Некоторое время Василий действительно держался, но недолго. Вскоре он попросил вернуть ему все подаренные когда-то отцу как главе государства автомобили (а их было примерно десять). Василию объяснили, что это— подарки официальные, а не личные.
Опять откуда-то появились дружки, организовали пир в честь его освобождения. Опьянев, он сел за руль автомобиля и на большой скорости сбил пешехода.
Когда доложили об этом Хрущеву, тот страшно разгневался. Решено было положить Василия в больницу. Подлечив, отправили его в Казань, где он и скончался…
Я придерживался мнения, что съезды Коммунистической партии Советского Союза, особенно в послевоенный период, стали носить скорее торжественный и показной характер, вместо того чтобы оставаться рабочими заседаниями. Только на переломе двадцатых и тридцатых годов эти собрания еще созывались для дискуссий, для всестороннего анализа положения в партии, в стране, во всем мире. Тогдашние участники съездов были все-таки ближе к использованию диалога при возникавших временами спорах.
Однако с течением времени диалог стал уступать место единомыслию, стереотипу.
Частично проблема заключалась в широком участии в съездах представителей зарубежных коммунистических и рабочих партий. По мере того как возрастало число заграничных гостей, все чаще случалось, что на трибуну выходило больше представителей дружественных партий с приветствиями, чем самих делегатов, собиравшихся говорить о внутренних проблемах.

* СОБРАННЫЙ МАТЕРИАЛ:
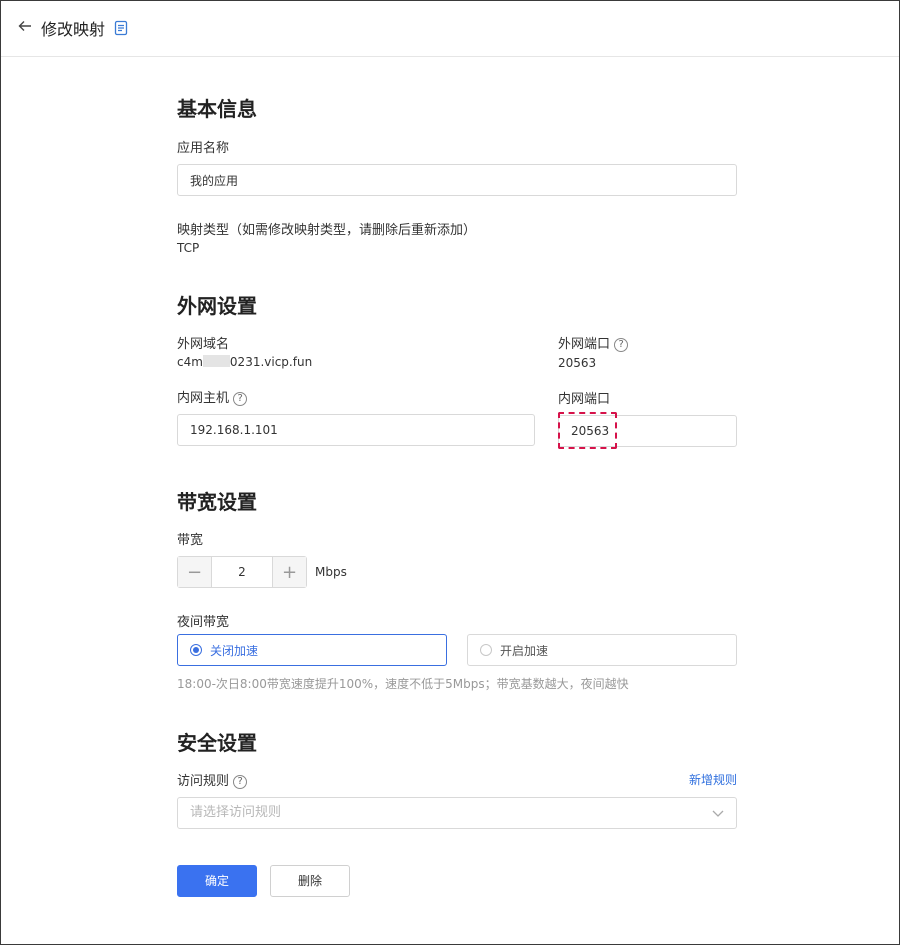  I want to click on radio-checked-icon, so click(196, 650).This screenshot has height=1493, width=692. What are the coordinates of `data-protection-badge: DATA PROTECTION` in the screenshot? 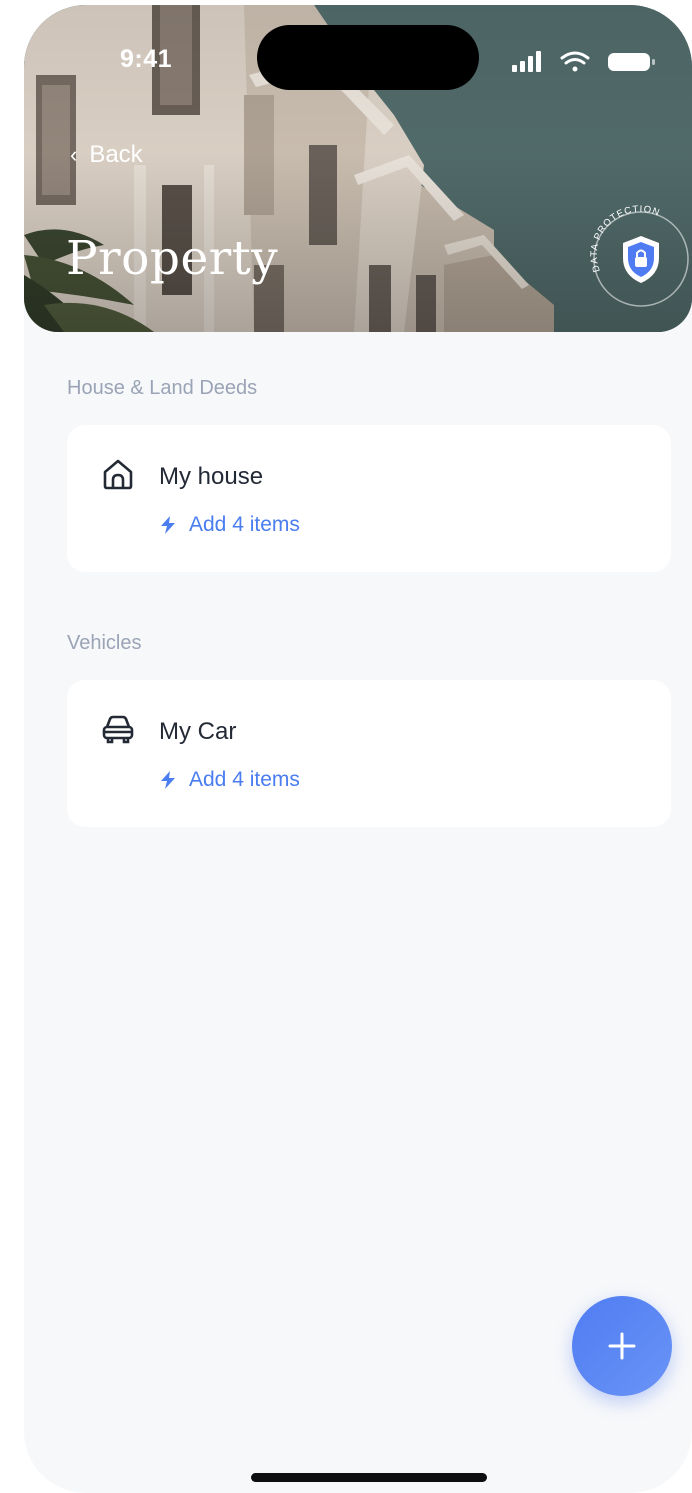 It's located at (639, 256).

* ЗАДАНИЕ:
Повторите, пожалуйста, дословно часть исходного текста от слов «Опять откуда-то появились» до слов «место единомыслию, стереотипу.» включительно. Строки — это отдельный, самостоятельный материал.

* РЕШЕНИЕ:
Опять откуда-то появились дружки, организовали пир в честь его освобождения. Опьянев, он сел за руль автомобиля и на большой скорости сбил пешехода.
Когда доложили об этом Хрущеву, тот страшно разгневался. Решено было положить Василия в больницу. Подлечив, отправили его в Казань, где он и скончался…
Я придерживался мнения, что съезды Коммунистической партии Советского Союза, особенно в послевоенный период, стали носить скорее торжественный и показной характер, вместо того чтобы оставаться рабочими заседаниями. Только на переломе двадцатых и тридцатых годов эти собрания еще созывались для дискуссий, для всестороннего анализа положения в партии, в стране, во всем мире. Тогдашние участники съездов были все-таки ближе к использованию диалога при возникавших временами спорах.
Однако с течением времени диалог стал уступать место единомыслию, стереотипу.